A day in the life of a food hamper


Today is the fourth installment of our photo essay documenting our hampers and the people who receive them.

This will be a two-part post.  The photo and essay today, and then tomorrow, some additional information about diabetes and poverty.

Hunger and poverty are complicated and interrelated issues.  If you’re poor, you’re probably going to experience hunger to some degree, but not having enough money to make ends meet can mean more than just a hollow empty feeling in your stomach.  Being poor can have an impact on your health in the long-term.

One of many hampers distributed on November 9 2009

November 9 2009 – Single Senior

Today a 63-year-old, single woman, received emergency food from our program.  Her emergency food hamper was one of 124 we gave out for the day. This is not her first time; nor is it likely to be her last, since she has been accessing our program for the past 14 years. She receives Canada Pension Plan Disability (CPPD), which is a government form of financial assistance. She receives anywhere from $816.14 to $1,105.99 each month, which does not leave much money for food after paying monthly expenses.
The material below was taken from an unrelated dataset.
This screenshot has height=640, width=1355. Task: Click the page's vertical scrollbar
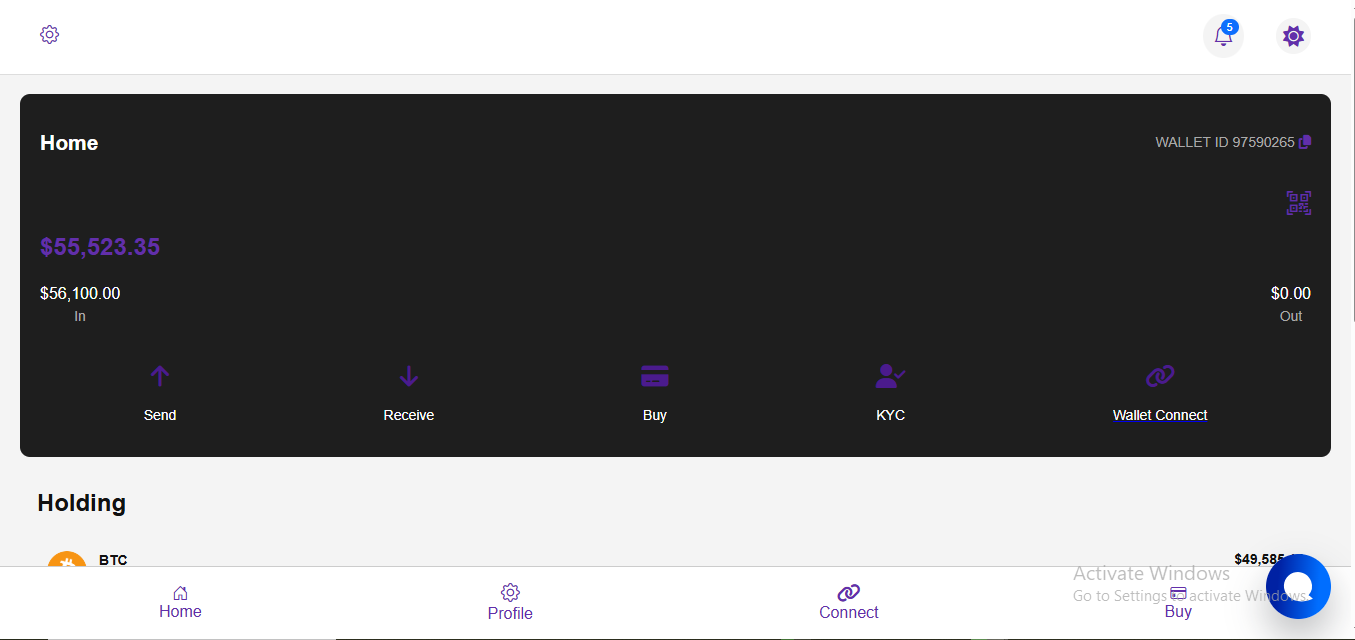(x=1352, y=200)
This woman is also diabetic (type 1 and/or type 2), as are approximately five percent of all the people accessing emergency assistance at our program. Diabetes is a disease in which the body is not able to make or use insulin to regulate blood sugar levels. Therefore a diabetic must monitor the types and amounts of certain foods in their diet so their body is able to regulate their blood sugar. Accommodating special diets such as diabetes are a high priority in our emergency food program, since we hold the belief that everyone has the right to nutritious and appropriate food according to their needs.

Today this patron received food that should last her three to five days, and that is appropriate to her diabetic diet. When packing hampers like this our volunteers rely on feedback from the patron and on “special diet cards” that describe specific modifications or alternatives for each food item available. She was able to receive fresh fruit, vegetables, as well as 100% pure fruit juice because our program received a large shipment of 1.89L cartons of orange juice from Loblaws.

However the program continues to be low on essential food categories such as meat and dairy products. There is still no canned meat or peanut butter available today; and the only dairy item available for a single person is a 200mL cup of yogurt, which is barely enough for a snack. The lack of dairy in the case of this elderly woman is especially significant because she faces a higher risk of osteoporosis with a diet that is consistently low in calcium and vitamin D.  With the limited amounts of milk our program receives each week, it is common that single people and smaller households requesting milk will be unable to receive it from us.